FSOS was founded in 1988, by four members of different families who had each lost a family member to suicide. Twenty-five years on, Caroline Smart, whose husband was one of those four founding members, continues to coordinate the group’s activities, in conjunction with School of Social Work professor Estelle Hopmeyer.

Hopmeyer speaks with all first-time participants for an initial phone intake conversation and the group’s bi-monthly meetings generally see between eight to 10 people attending every session. Many new members are referrals from Suicide Action Montreal, while others come to the FSOS through its website, www.suicideaftermath.com.

One member, Josée Lake, recalled how Smart’s presence at the group meetings is a source of hope and consolation to newer members.

“Hearing her story the first night I attended gave me hope that I would survive. And I did,” Lake said. “I knew that if she could survive, I was going to be able also.”

Lake now works in a CSSS in Laval, focusing her time on children who have expressed thoughts of suicide. She attributes this passion to her participation in FSOS.

“Estelle Hopmeyer was a great teacher for me in class and outside the classroom and she helped me find my life mission,” Lake said.

Paul Kepron lost his brother. For him, FSOS’ bi-monthly meetings give him an opportunity to push back against a constant barrage of poorly informed media reporting on suicide.

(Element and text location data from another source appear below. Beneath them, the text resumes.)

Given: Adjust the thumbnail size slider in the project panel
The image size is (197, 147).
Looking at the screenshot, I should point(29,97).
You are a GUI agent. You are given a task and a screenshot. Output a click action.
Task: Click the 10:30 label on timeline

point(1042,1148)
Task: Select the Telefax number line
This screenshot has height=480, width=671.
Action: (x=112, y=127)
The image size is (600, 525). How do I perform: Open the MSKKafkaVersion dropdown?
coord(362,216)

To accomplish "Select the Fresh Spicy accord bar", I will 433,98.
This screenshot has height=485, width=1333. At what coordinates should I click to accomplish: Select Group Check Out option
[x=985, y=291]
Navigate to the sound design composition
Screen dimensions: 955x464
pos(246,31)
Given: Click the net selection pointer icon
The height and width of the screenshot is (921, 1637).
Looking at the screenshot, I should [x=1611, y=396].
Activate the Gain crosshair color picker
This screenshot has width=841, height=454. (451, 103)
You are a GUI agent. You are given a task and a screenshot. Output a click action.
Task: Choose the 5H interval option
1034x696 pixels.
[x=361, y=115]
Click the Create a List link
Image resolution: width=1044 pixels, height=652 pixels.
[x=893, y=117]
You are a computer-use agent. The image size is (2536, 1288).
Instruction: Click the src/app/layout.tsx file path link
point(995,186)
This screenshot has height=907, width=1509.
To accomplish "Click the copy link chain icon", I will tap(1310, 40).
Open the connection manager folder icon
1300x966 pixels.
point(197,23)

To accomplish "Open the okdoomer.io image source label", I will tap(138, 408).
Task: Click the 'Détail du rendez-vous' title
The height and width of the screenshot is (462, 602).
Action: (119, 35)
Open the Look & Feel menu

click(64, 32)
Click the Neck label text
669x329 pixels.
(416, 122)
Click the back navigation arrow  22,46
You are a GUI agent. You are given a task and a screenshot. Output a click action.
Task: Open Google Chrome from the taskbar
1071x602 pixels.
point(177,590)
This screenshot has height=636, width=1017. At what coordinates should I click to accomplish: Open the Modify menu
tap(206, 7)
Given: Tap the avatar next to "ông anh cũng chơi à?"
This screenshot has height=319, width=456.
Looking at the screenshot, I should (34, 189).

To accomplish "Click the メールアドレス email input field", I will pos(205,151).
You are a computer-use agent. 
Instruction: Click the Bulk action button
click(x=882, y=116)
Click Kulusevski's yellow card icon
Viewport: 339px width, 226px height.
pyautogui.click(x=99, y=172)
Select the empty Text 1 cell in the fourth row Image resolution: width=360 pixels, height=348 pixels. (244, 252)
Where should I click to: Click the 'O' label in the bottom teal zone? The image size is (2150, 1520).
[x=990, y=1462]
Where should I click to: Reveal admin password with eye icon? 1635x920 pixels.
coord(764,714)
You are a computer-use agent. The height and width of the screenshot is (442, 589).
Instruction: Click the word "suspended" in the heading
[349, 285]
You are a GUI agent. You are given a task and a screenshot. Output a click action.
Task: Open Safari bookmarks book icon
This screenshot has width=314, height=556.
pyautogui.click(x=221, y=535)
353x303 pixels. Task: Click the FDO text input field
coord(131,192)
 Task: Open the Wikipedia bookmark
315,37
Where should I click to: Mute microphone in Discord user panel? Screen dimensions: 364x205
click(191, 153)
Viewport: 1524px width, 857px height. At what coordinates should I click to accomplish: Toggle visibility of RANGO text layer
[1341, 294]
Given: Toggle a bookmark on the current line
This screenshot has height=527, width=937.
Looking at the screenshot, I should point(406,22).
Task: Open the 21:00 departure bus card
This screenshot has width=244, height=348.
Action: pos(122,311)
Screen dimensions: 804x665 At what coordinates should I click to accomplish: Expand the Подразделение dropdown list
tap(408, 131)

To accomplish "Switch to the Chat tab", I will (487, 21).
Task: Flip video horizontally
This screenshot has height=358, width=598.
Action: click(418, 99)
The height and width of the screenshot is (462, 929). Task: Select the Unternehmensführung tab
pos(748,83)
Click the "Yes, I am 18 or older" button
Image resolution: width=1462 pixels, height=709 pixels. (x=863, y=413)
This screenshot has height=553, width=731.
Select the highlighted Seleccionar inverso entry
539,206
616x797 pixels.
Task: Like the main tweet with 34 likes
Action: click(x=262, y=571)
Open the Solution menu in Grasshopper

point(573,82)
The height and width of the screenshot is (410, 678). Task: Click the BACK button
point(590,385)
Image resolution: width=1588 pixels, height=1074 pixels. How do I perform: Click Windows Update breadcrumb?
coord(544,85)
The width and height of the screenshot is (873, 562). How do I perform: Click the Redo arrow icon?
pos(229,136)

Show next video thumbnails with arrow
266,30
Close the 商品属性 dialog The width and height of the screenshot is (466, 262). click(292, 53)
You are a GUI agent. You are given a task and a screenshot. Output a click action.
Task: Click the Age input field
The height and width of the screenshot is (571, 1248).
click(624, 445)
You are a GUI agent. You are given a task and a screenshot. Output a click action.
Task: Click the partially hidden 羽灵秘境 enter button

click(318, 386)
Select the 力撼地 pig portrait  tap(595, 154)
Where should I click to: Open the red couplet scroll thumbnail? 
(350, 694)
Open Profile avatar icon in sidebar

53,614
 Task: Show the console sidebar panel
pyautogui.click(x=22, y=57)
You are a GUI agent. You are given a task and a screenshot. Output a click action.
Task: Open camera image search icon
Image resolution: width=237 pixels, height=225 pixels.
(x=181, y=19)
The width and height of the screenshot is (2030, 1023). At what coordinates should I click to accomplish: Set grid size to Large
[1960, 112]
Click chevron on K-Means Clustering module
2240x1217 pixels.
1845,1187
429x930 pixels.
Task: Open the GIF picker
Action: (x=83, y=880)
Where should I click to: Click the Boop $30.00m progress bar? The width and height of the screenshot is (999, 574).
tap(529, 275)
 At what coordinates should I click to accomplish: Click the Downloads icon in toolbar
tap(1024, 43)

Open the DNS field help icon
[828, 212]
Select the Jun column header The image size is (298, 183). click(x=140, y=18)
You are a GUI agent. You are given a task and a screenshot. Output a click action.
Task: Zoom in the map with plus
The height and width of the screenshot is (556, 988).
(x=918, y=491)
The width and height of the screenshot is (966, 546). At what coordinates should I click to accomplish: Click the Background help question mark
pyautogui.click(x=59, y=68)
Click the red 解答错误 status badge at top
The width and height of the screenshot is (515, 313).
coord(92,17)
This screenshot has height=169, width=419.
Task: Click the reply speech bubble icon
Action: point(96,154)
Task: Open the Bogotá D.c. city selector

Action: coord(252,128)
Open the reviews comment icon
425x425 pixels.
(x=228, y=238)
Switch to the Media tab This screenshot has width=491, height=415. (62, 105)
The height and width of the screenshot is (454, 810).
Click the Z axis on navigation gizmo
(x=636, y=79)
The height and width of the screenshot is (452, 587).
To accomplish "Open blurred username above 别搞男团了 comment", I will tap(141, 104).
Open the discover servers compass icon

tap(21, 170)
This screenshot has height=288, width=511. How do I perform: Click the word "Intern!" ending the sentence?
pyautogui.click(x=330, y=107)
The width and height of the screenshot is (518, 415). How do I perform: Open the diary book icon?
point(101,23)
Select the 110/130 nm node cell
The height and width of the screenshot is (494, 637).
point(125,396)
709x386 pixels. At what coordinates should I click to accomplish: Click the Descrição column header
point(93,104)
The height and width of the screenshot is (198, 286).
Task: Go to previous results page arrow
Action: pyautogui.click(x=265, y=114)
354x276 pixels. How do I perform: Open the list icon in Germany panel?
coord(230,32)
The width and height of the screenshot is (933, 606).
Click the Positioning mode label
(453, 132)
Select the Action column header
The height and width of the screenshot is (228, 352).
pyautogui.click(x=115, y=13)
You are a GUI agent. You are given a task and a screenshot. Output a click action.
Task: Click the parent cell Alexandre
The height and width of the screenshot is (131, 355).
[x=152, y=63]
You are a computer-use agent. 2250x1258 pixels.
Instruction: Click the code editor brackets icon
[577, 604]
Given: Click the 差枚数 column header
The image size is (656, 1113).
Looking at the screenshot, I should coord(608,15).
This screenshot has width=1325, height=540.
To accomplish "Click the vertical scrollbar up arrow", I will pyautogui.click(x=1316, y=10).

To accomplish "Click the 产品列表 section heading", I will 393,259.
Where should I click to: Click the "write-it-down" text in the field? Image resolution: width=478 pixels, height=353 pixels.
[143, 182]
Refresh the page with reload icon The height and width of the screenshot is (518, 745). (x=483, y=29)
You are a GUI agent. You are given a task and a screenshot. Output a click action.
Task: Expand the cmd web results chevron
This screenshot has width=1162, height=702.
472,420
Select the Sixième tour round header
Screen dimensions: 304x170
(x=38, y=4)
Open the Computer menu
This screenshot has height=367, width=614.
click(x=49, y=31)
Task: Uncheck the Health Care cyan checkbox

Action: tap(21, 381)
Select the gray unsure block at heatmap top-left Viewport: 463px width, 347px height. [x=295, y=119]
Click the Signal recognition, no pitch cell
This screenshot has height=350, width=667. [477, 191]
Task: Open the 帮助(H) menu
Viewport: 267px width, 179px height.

“There is a total misunderstanding as to what people see of what we go through and how they talk about it,” he said. “People who have not gone through it don’t know what it is like and they often want to talk about how someone committed suicide.”

“It doesn’t matter how a person committed suicide,” he added emphatically. “What matters is that that life is gone, period.”

In an attempt to raise awareness about suicide and to bring more nuance to the conversation, Kepron developed a photo series through his course work at Dawson College, in which he photographed family survivors with a memento of their loved one, and asked the individuals he photographed to write something about the person they lost.

“It was a tearful night, opening those emails and photos,” Kepron recalled. “But maybe this is a way to reach people who don’t realize what we go through.”

Working through grief with art was a recurrent and powerful theme during the FSOS anniversary event.

Yehudit Silverman, a professor of creative art therapies at Concordia, spent a year with the group in 2009, learning about their experiences and working with them to create masks that represented the silencing of discussion on the subject. The resultant documentary film, The Hidden Face of Suicide, has been shown around the world and Silverman thanked the group for helping to open avenues of discussion about a subject that is often treated as taboo.

“At the end of the film, people always stand up and say, ‘I have never talked about this before and I am sharing how I feel for the first time,’“ Silverman said.

“Sometimes people come to our group and their family still refuses to talk about suicide; they still deny it happened because it is so stigmatized,” Smart said. “But survivors live in the shadow of those they have lost and breaking the silence will help them regain hope and go on to lead meaningful lives.”